* Exercise objective
Here is the task for the records below: repeat exactly the lines from the one with "You are a computer-use" to the one with "Open the Visualize", both included, and nothing else.

+++ Material to process

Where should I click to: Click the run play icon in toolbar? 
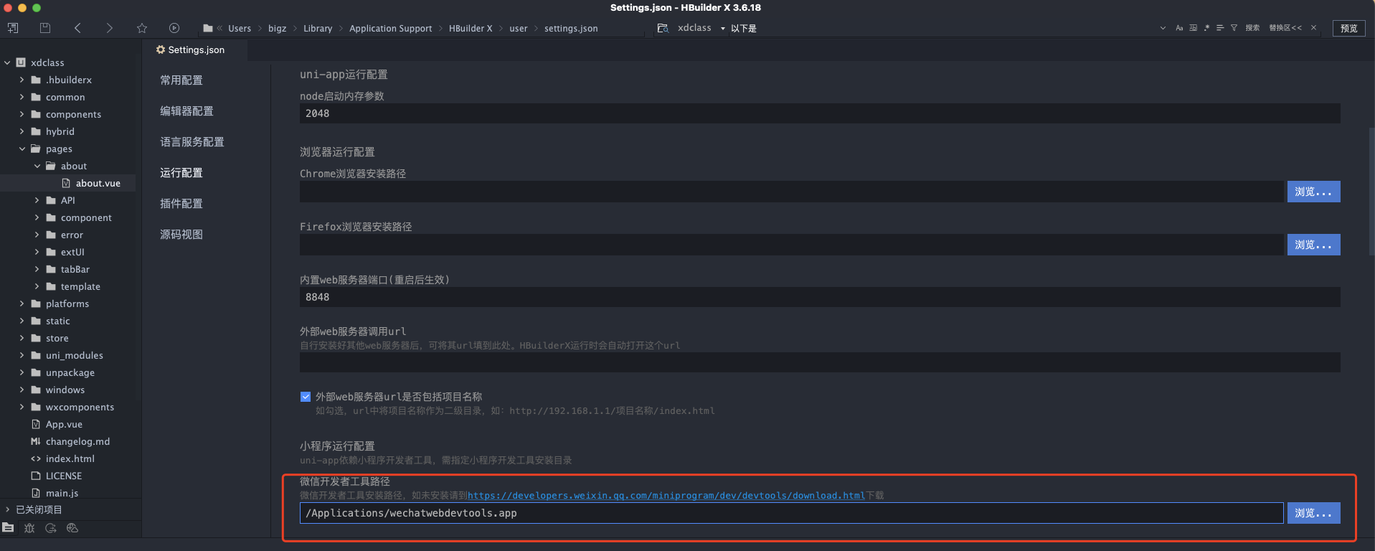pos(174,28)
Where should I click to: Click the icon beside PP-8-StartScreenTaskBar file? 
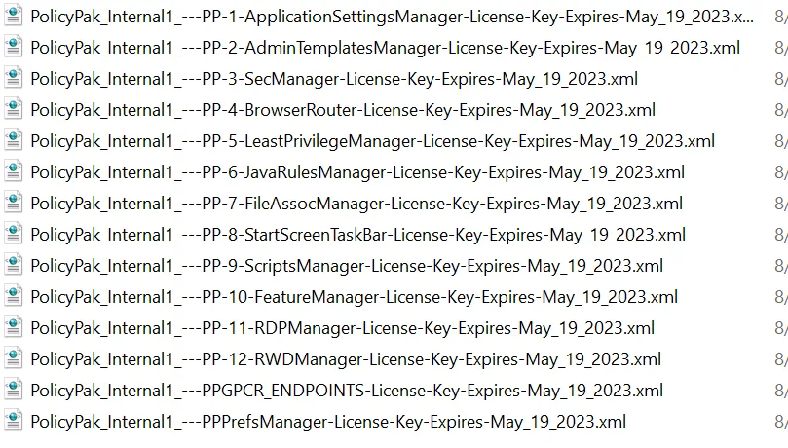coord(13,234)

++++++
+++ Material to process

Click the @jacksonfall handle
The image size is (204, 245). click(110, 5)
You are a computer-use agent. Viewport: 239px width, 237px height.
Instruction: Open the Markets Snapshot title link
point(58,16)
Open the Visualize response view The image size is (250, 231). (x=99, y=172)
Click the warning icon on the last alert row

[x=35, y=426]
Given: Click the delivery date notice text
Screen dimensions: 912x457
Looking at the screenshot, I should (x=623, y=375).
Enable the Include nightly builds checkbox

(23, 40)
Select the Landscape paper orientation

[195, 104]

++++++

* Answer area
You are a computer-use agent. Viewport: 239px width, 237px height.
Instruction: Open the Markets Snapshot title link
point(58,16)
Open the Visualize response view The image size is (250, 231). (x=99, y=172)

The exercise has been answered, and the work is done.